COVINGTON, Ga. — The Georgia Secretary of State’s office is investigating alleged illegal campaign tactics by Sheriff Ezell Brown after receiving complaints Brown and someone representing his campaign got too close to voters last week.

One complaint references a photo — eventually shared on social media — that appears to show a box truck representing Brown’s campaign traveling next to a line of voters on a Pace Street sidewalk near the Newton County Administration Building in downtown Covington Monday, Oct. 12.

A separate complaint alleges the sheriff personally talked to those in line on the same day in violation of the state-mandated 25-foot barrier.

Video screens on the side of the truck’s cargo area appear to be broadcasting a campaign video of Brown within the required 25-foot barrier that state law mandates between anyone soliciting votes and voters standing in line.

A video taken by someone at the scene showed a sheriff’s deputy ordering the truck to the side of the road, a complainant told The Covington News.

Brown, who is seeking re-election to a fourth term in the Nov. 3 General Election, said a donor gave the use of the truck to his campaign.

The driver from north Georgia was unfamiliar with the area and was told to drive on U.S. Hwy. 278 and in other areas of the county. He then followed other vehicles with flags and signs supporting presidential candidates on Pace Street, which runs between the Covington Square and Hwy. 278, Brown said.

“Since he was not familiar with the area, he ended up near the administrative building,” Brown said.

Deputies in the area then stopped him and the other trucks and informed them they were not allowed in the area because of the proximity to voters in line, Brown said.

“Again, it is important to mention that the driver was passing through the area.
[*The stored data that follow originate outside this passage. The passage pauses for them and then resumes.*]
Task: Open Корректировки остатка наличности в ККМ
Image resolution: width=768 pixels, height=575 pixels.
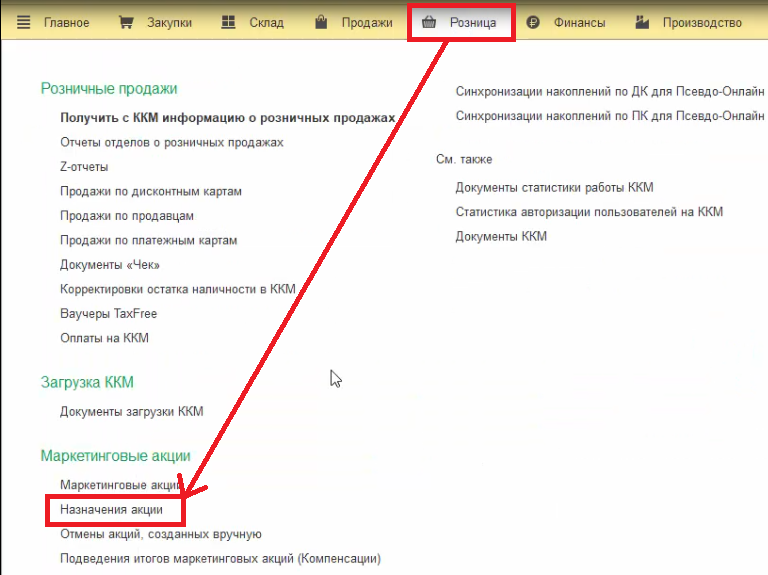Action: (x=178, y=289)
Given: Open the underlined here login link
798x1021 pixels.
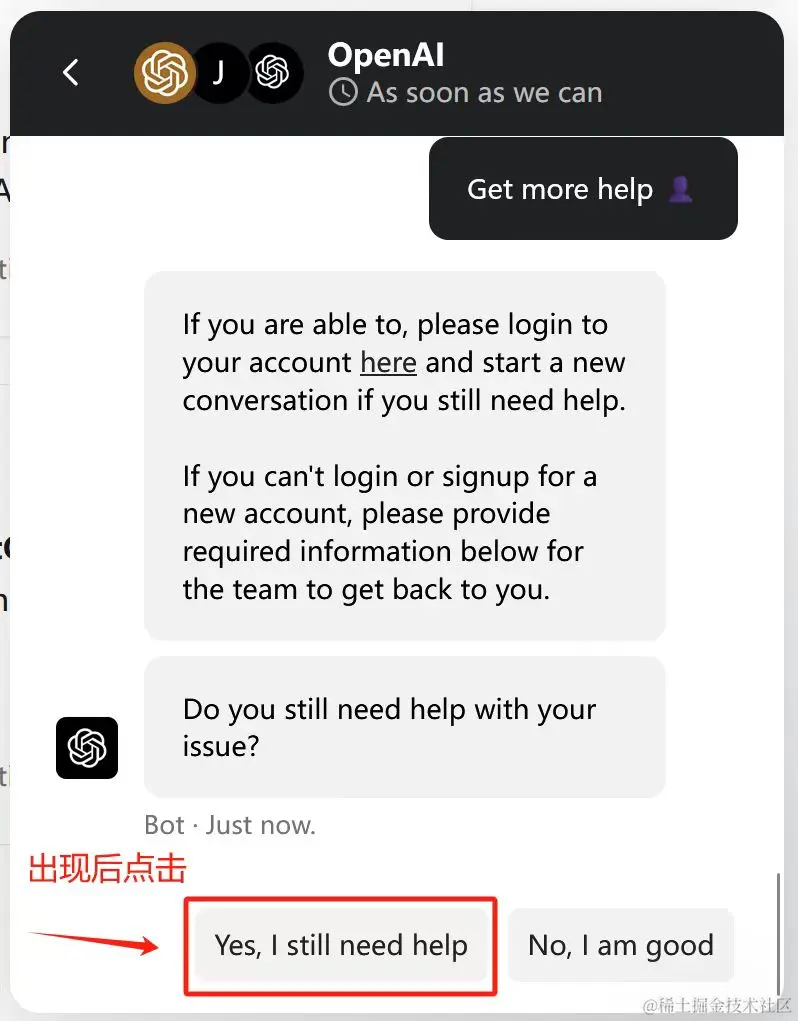Looking at the screenshot, I should 389,363.
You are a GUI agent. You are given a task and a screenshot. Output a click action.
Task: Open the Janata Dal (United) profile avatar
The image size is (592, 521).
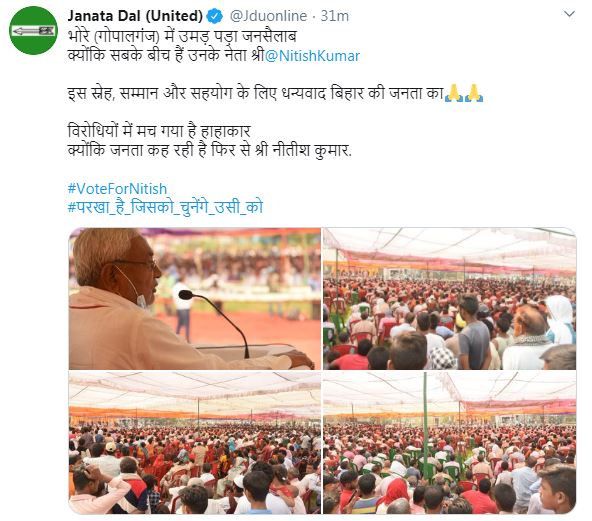(x=33, y=30)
After being told that this was a voting area, and that he could not be near the precinct, he parked 300 (to) 400 feet away from the building,” Brown said.

Brown said he was acting as sheriff and “not candidate” when he traveled to the administration building on the same first day of the advance voting period before the Nov. 3 General Election.

He said the trip was in response to “several calls from citizens and the supervising deputy referencing the extremely long lines and related extended waiting periods” for voters.

“By constitutional law, I am mandated to respond to issues related to elections,” Brown said.

State law, O.C.G.A. 15-16-10, mandates the sheriff in Georgia “attend the place or places of holding an election at the county site, on the day of an election, from the open to the closing of the polls.”

“I have not and would not abuse this power,” Brown said.

“I am very familiar with the rules of the office of sheriff and campaign laws,” he said.  

He said he was in the area three to five minutes during which “there was absolutely no conversation about voting for myself or anyone else.”

Brown said two women approached him to say they wanted to file a complaint about the lines for advance voting, and he told them the procedure began with the county elections board. 

Another person in the area thanked him for the sheriff’s office’s Explorer program.

“I carried myself in the same manner I do every day, just speaking to everyone,” Brown said.

He said he then spoke with elections director Angela Mantle about the voter lines, before walking away from the area with a supervising deputy. He then waited in a nearby parking lot for a deputy to return with his purchasing card after the deputy bought food and drinks for other deputies assigned to the event.

Brown said he spoke with someone from the Secretary of State’s office about the incident and “gave them a play-by-play account of what actually happened.”

“I also invited them to conduct their own investigation,” he said.